Santri: BPIP Sebaiknya Memang Dibubarkan!

BPIP SEBAIKNYA MEMANG DIBUBARKAN!

Sebagai Santri era 90-an (Saya menimba di Pesantren Darussalam Nagasaribu milik kakek kami sendiri -sekarang sudah diwakafkan ke Negara jadi MTsN dan MAN Nagasaribu), saya termasuk yang keberatan dengan tema yang dibuat Kumpulan Aki-aki dan Nini-nini tidak bermanfaat di BPIP itu.

Tema Hormat Bendera dan Menyanyikan Lagu Kebangsaan menurut Islam sudah lama selesai. Ketika masih santri, setiap Senin dan tanggal 17 Agustus kami mengadakan Upacara Bendera yang sangat meriah. Tidak sulit, karena Nasionalisme adalah bagian dari ajaran Islam.

Hubbul wathon atau Cinta Tanah Air adalah bagian dari Ajaran Islam. Makanya Perang Kemerdekaan banyak dikomandoi para Ulama. Semangat membara rakyat karena fatwa dari Ulama kalaupun gugur melawan Penjajah yang bukan Islam maka hukumnya adalah mati syahid. Ganjarannya surga.

Jadi kalau sekarang Nasionalisme Umat Islam ada yang meragukan, pastinya kelompok Komunis dan Islamphobia yang sedang menikmati panggung kekuasaan.

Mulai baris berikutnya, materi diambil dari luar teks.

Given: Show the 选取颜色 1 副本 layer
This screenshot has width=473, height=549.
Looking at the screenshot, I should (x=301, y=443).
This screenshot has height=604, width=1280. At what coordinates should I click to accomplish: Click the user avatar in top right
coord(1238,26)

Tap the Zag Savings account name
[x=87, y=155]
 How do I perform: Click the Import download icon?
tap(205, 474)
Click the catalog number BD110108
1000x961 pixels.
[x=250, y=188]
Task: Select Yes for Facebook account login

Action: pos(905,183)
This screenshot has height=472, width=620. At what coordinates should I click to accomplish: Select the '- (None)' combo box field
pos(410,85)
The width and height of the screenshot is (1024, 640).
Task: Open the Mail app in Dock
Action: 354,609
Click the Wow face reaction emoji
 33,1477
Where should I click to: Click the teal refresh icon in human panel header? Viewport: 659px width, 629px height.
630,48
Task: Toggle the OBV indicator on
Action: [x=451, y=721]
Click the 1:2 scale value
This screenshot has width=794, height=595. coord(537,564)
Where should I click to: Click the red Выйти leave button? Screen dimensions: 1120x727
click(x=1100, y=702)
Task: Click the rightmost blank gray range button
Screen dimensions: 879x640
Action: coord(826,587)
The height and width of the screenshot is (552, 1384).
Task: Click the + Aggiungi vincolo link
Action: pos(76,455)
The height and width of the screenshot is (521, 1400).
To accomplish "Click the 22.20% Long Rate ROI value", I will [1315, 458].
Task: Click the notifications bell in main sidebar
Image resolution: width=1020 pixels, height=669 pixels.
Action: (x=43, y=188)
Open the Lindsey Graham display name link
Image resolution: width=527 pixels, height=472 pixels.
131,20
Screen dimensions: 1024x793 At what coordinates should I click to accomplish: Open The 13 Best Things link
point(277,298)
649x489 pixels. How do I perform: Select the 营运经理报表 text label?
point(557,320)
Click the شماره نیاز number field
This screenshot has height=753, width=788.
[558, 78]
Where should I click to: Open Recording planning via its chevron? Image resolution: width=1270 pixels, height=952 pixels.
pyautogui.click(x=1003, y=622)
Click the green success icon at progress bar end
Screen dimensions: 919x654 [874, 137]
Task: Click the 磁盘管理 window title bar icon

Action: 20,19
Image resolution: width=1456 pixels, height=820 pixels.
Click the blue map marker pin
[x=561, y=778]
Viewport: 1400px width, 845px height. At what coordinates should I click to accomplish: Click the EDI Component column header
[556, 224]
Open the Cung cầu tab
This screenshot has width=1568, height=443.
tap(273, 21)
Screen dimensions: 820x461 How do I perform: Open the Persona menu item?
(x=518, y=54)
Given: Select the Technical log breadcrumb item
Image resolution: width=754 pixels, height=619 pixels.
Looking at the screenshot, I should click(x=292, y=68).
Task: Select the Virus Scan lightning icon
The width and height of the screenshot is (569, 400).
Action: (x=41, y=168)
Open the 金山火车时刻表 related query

Termasuk yang meragukan hormat kepada Bendera Merah Putih dan Lagu Indonesia Raya. Karena baik Bendera maupun lagu kebangsaan telah disepakati para pendiri bangsa yang mayoritas justru para Ulama. 

Kalaupun setelah Merdeka, peran para Ulama disingkirkan, itu menurut saya adalah bagian dari rencana besar Kelompok Busuk yang ingin menguasai Negeri ini. Tanpa adanya Ulama di Kekuasaan, mereka bebas Korupsi, bebas menjarah kekayaan negeri ini untuk diri sendiri, bebas memanfaatkan jutaan hektar lahan sambil hidup mewah di Singapura atau Negara Leluhurnya, bebas Korupsi Uang Bansos, bebas menjual tambang-tambang dan memasukkan Warga Asing sebagai Pekerjanya padahal anak bangsa sendiri masih banyak yang menganggur.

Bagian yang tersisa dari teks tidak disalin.